Real-World Example: URL Router

class URLRouter:
    """
    Efficient URL routing using trie structure.

    Handles: /api/users/:id/posts/:post_id
    """

    def __init__(self):
        self.root = self._Node()

    class _Node:
        def __init__(self):
            self.children = {}
            self.handler = None
            self.param_name = None  # For :id style params

    def add_route(self, path, handler):
        """Add route with parameter support."""
        parts = path.strip('/').split('/')
        node = self.root

        for part in parts:
            if part.startswith(':'):
                # Parameter segment
                key = ':'  # All params use same key
                if key not in node.children:
                    node.children[key] = self._Node()
                    node.children[key].param_name = part[1:]
                node = node.children[key]
            else:
                # Static segment
                if part not in node.children:
                    node.children[part] = self._Node()
                node = node.children[part]

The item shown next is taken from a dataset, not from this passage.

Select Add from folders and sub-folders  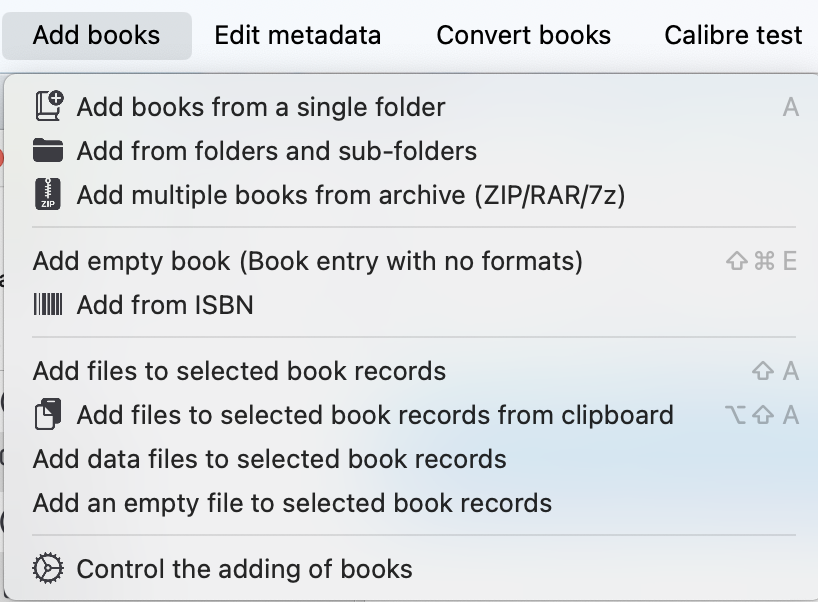click(276, 151)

        node.handler = handler

    def route(self, path):
        """
        Match path to handler.

        Returns: (handler, params_dict) or (None, {})
        """
        parts = path.strip('/').split('/')
        node = self.root
        params = {}

        for part in parts:
            if part in node.children:
                # Exact match
                node = node.children[part]
            elif ':' in node.children:
                # Parameter match
                node = node.children[':']
                params[node.param_name] = part
            else:
                return None, {}

        return node.handler, params

# Example
router = URLRouter()
router.add_route('/api/users/:user_id/posts/:post_id', handle_post)
router.add_route('/api/users/:user_id', handle_user)

handler, params = router.route('/api/users/123/posts/456')
# handler = handle_post
# params = {'user_id': '123', 'post_id': '456'}

Further Learning

The optimizations and techniques above cover production-grade string storage implementations. For alternative perspectives:

  • Advanced Trie Variants: External resources may discuss additional variants like Ternary Search Trees or Radix Trees
  • Theoretical Analysis: Academic sources provide formal proofs of space/time complexity
  • Implementation Details: Language-specific optimizations vary (C++ vs Python vs Java)

The key is understanding the trade-offs between memory, speed, and implementation complexity for your specific use case.